Кто-то кричит сзади:
– Привет, Артур! Что за красотка с тобой?..
Вижу в зеркало, Артур только кивает в ответ.
Поведение его в эту минуту убеждает меня в том, что он еще совершеннейший мальчишка.
А здесь есть ребята и постарше. Есть и очень хорошенькие девушки. Они как будто все знакомы между собой. И только я здесь – белая ворона. Девушки меня не видят в упор. Хотя спиной я ощущаю их ревнивые взгляды.
А вот опять голос:
– Артур, с кем это ты?

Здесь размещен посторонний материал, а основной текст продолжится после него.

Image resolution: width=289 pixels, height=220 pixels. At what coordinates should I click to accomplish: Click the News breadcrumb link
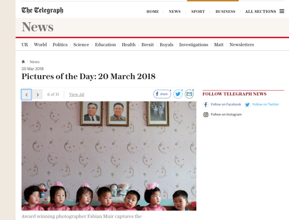(x=35, y=62)
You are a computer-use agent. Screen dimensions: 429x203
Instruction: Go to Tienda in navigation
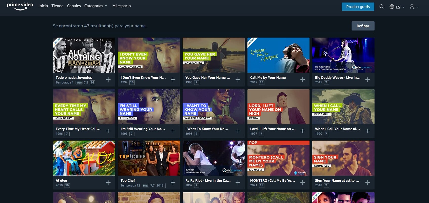(57, 6)
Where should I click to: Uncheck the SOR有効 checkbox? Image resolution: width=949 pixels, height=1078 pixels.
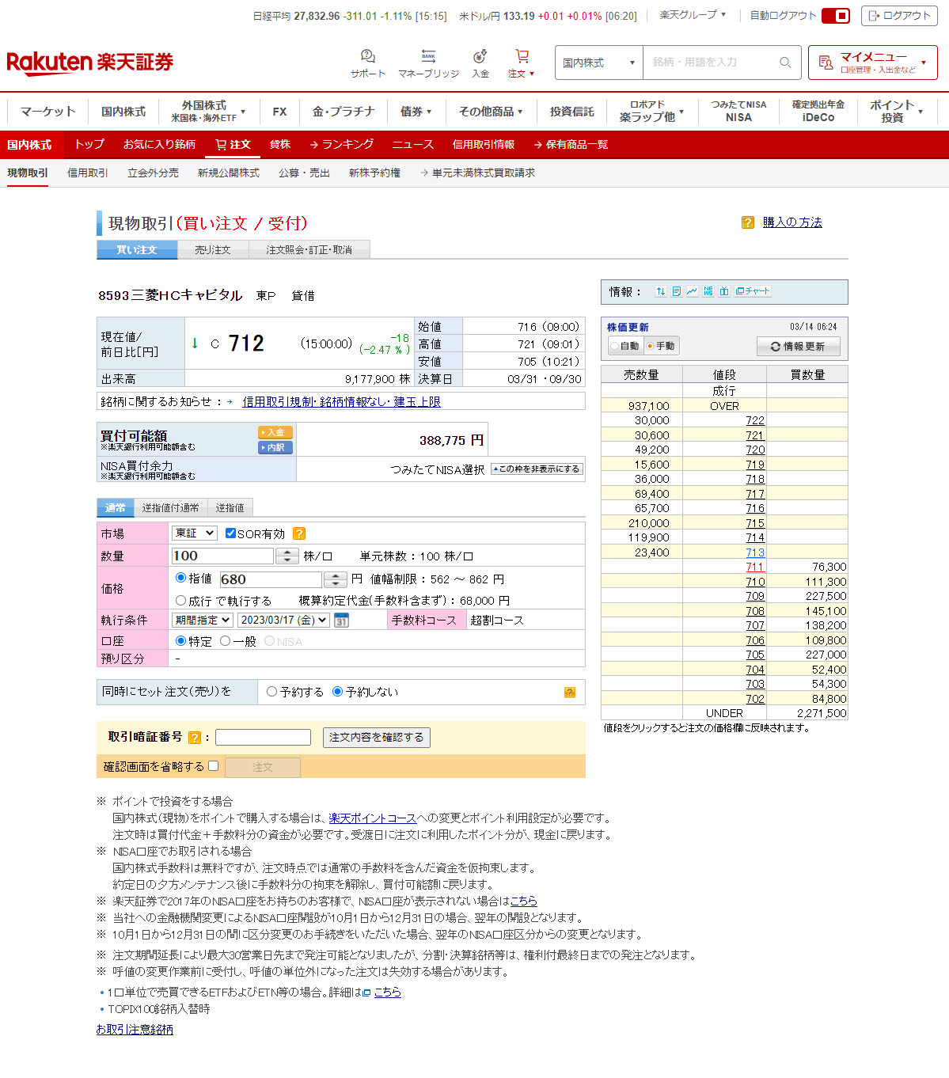tap(230, 533)
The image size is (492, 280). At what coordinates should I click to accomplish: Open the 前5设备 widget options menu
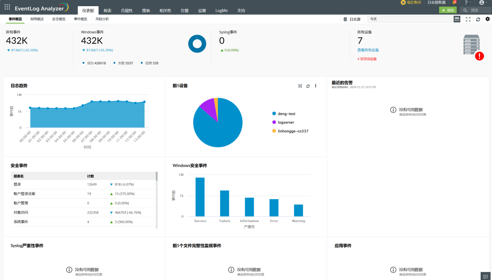316,86
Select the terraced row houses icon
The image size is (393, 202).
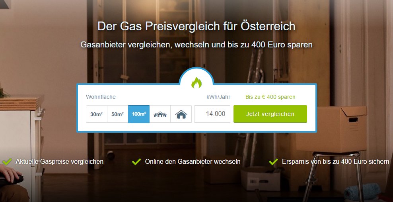pos(160,114)
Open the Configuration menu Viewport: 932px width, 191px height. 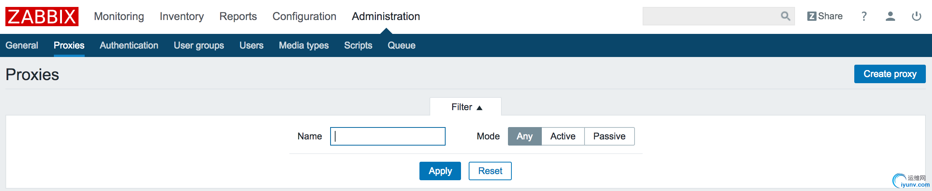304,17
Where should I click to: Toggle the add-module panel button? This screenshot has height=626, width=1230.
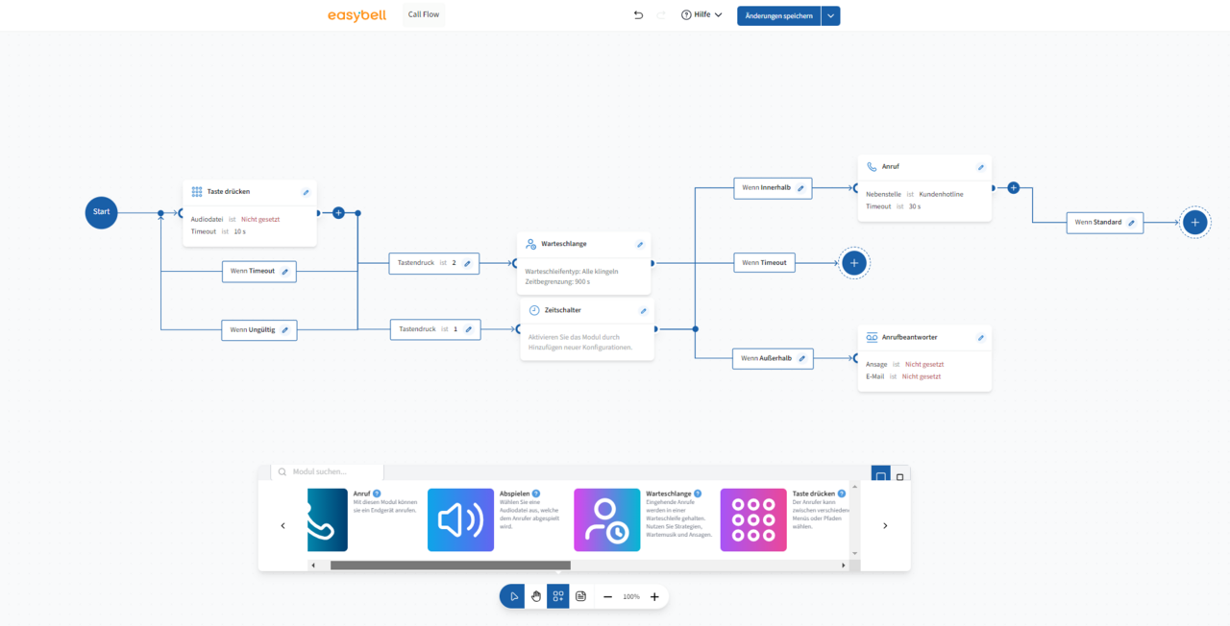(x=558, y=596)
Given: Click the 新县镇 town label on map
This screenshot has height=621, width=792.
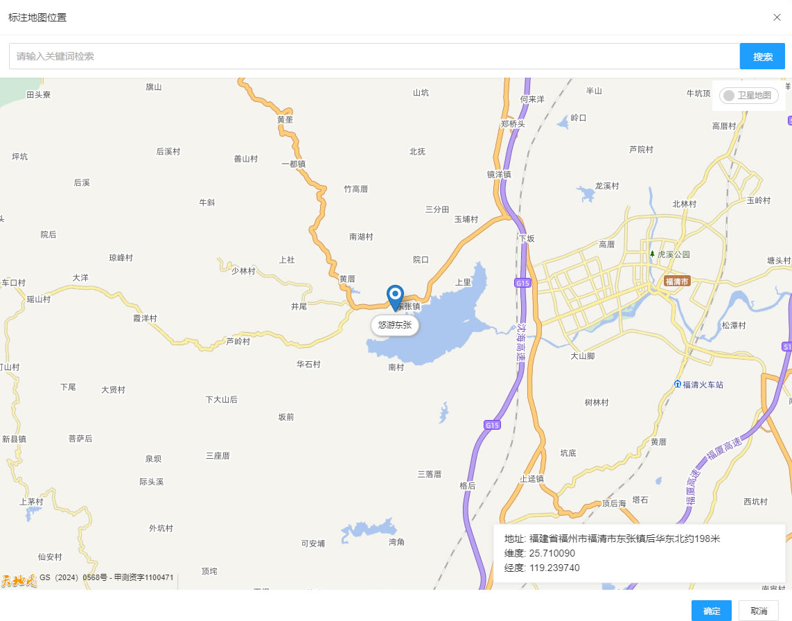Looking at the screenshot, I should pyautogui.click(x=14, y=439).
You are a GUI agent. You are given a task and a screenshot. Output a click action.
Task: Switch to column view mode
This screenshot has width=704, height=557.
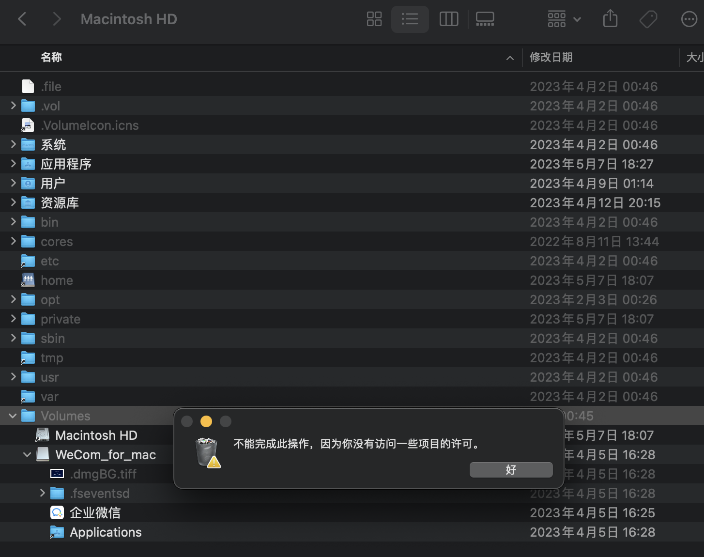point(448,19)
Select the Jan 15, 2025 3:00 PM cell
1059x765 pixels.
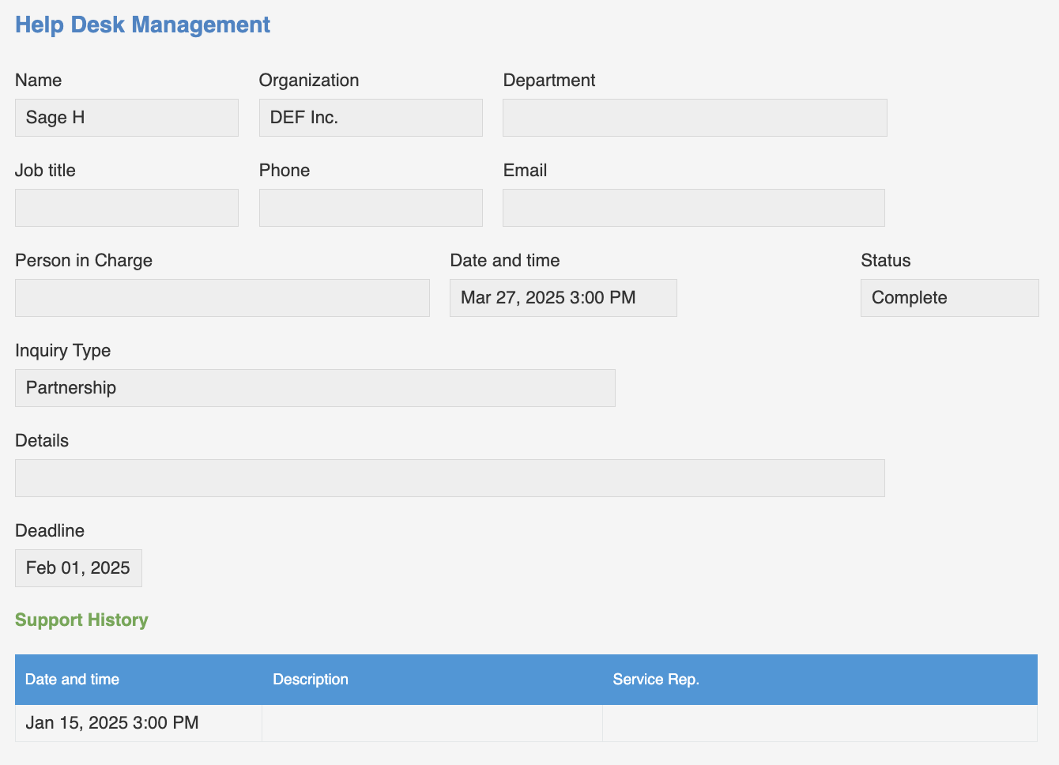click(112, 723)
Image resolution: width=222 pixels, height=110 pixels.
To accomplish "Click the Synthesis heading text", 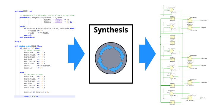I will pyautogui.click(x=111, y=30).
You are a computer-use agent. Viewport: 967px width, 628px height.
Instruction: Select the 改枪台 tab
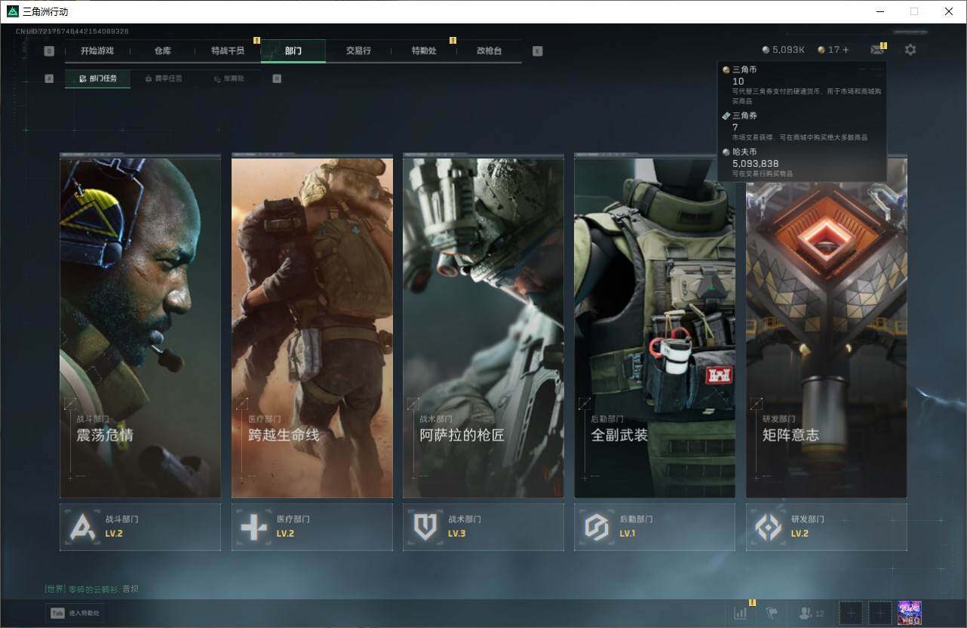[x=489, y=51]
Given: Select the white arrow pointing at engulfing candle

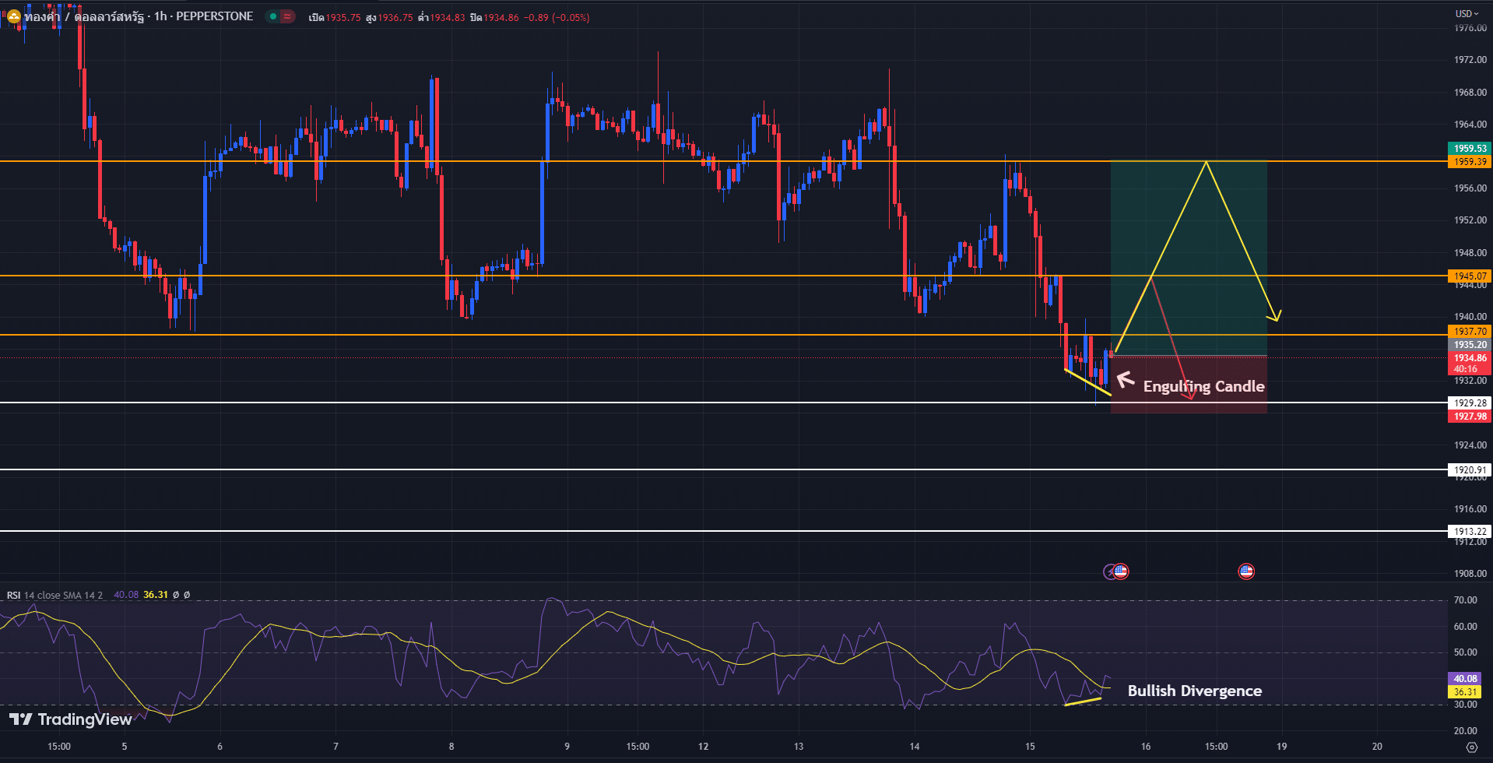Looking at the screenshot, I should (1125, 380).
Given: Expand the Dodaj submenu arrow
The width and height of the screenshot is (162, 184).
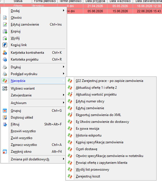Looking at the screenshot, I should click(x=63, y=11).
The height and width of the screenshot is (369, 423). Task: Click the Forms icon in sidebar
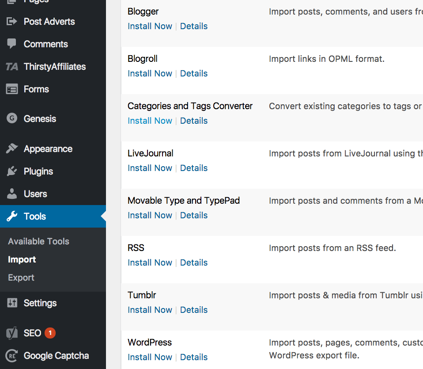(12, 89)
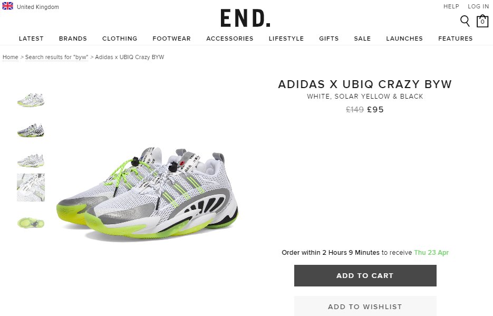This screenshot has width=493, height=316.
Task: Select the second side-view shoe thumbnail
Action: (x=31, y=130)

Это девушка Петера?
Но этого голоса Артур не слышит.
Мы проходим в зал. Здесь громко играет музыка – какая-то группа на эстраде. Трясут гитарами, трясут нечесаными лохмами... Несколько столиков по углам. У входа налево – бар, в котором сплошные зеркала и стекло, витрина напитков, пара телевизоров, флажки городов, искусственные цветы, еще какие-то безделушки...
Мой спутник сразу тянет меня к стойке бара:
– Что будешь пить?
– Сок какой-нибудь... – я вижу, многие танцующие оглядываются на нас.
– Сок? Не смеши... – Артур снимает и прячет очки; наверное, ему кажется, что без очков он выглядит внушительнее. – Кто здесь пьет сок?
– Нет, Артур, только сок, – настаиваю я. – У меня что-то побаливает голова...
Он прищелкивает пальцами. Бармен ставит передо мной высокий стакан с соком, перед Артуром – маленький стаканчик с виски или водкой – я не знаю.
Артур выпивает, поворачивается ко мне:
– Что же он тебя бросил?
– Кто бросил? – я отлично понимаю, о ком речь; мне вопрос Артура шилом протыкает сердце.
– Братец мой...
– Он меня не бросал, – я спокойно потягиваю сок.
– Как же! Бросил. С собой ведь не взял.
– Значит, не было возможности.
Артур выпивает еще стаканчик:
– Думаешь, у него до тебя не было девушек?
Я пожимаю плечами:
– Он – парень видный...
– У тебя, наверное, тоже были... с кем спать?
– Были, – мне сейчас все равно, что подумает обо мне Артур и что расскажет он обо мне Петеру.
– Может, это и к лучшему... – негромко роняет он.
– Что ты имеешь в виду? – мне не очень нравится разговор, и Артур мне не нравится, и вообще – настроение у меня много ниже нуля.
Артур отодвигает стаканчик:
– Не хочешь потанцевать?
– Нет пока. Сам понимаешь, не то настроение.
– Из-за Петера, что ли? Брось... Я – лучше. Я – веселый... А Петер – он хоть и мой брат и я не должен так говорить, но с ним скука. Он только о работе своей и думает...
Тут к нам подходят двое парней. Плечистые высокие ребята. Симпатичные, уверенные. Артуру кивают, со мной здороваются уважительно. Заказывают себе выпивку.
Потом один говорит:
– Вы – Люба? Девушка Петера?
Я смеюсь, глядя на Артура:
– Хитрость твоя не удалась! – потом отвечаю парню: – Да. Петер уехал на неделю.